> Recorded data:
──────

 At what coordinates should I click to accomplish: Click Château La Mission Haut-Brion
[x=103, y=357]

──────

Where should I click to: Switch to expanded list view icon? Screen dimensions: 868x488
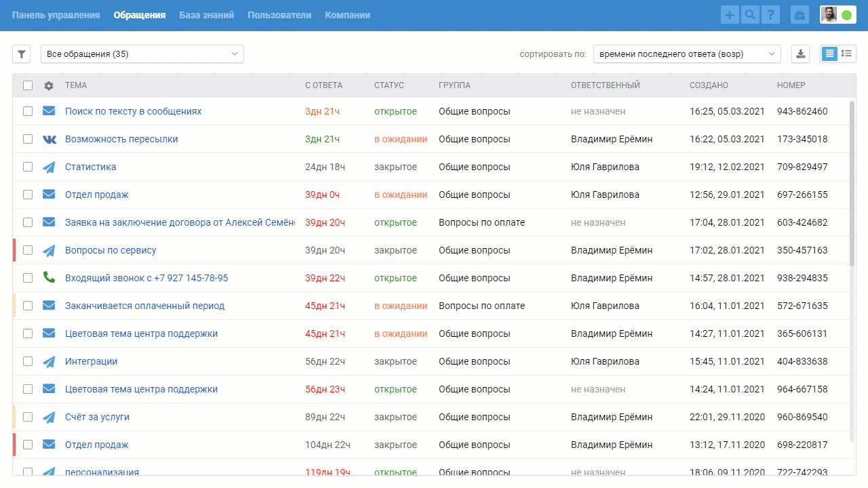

──────

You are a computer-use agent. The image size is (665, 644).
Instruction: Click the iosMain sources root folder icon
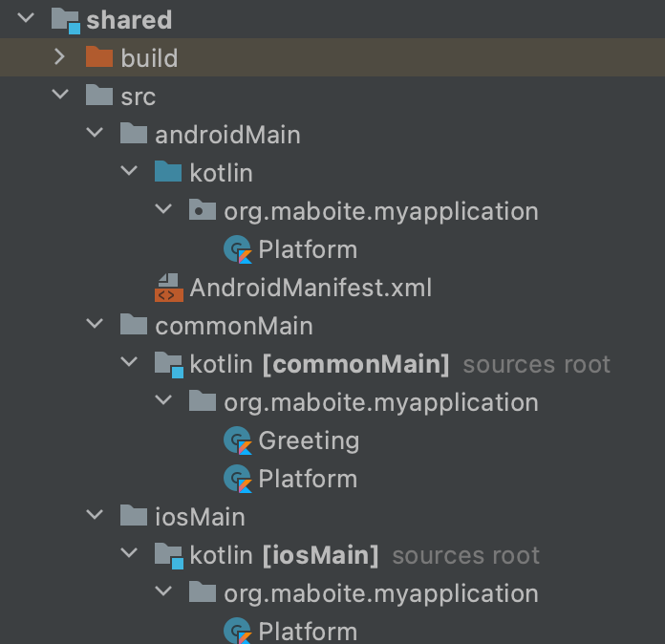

──────

> What you are asked to do:
When you reach the line containing "You are a computer-use" in the data above, start copying exactly, and stop after the line containing "Instruction: Click the".

> Written answer:
You are a computer-use agent. The image size is (665, 644).
Instruction: Click the iosMain sources root folder icon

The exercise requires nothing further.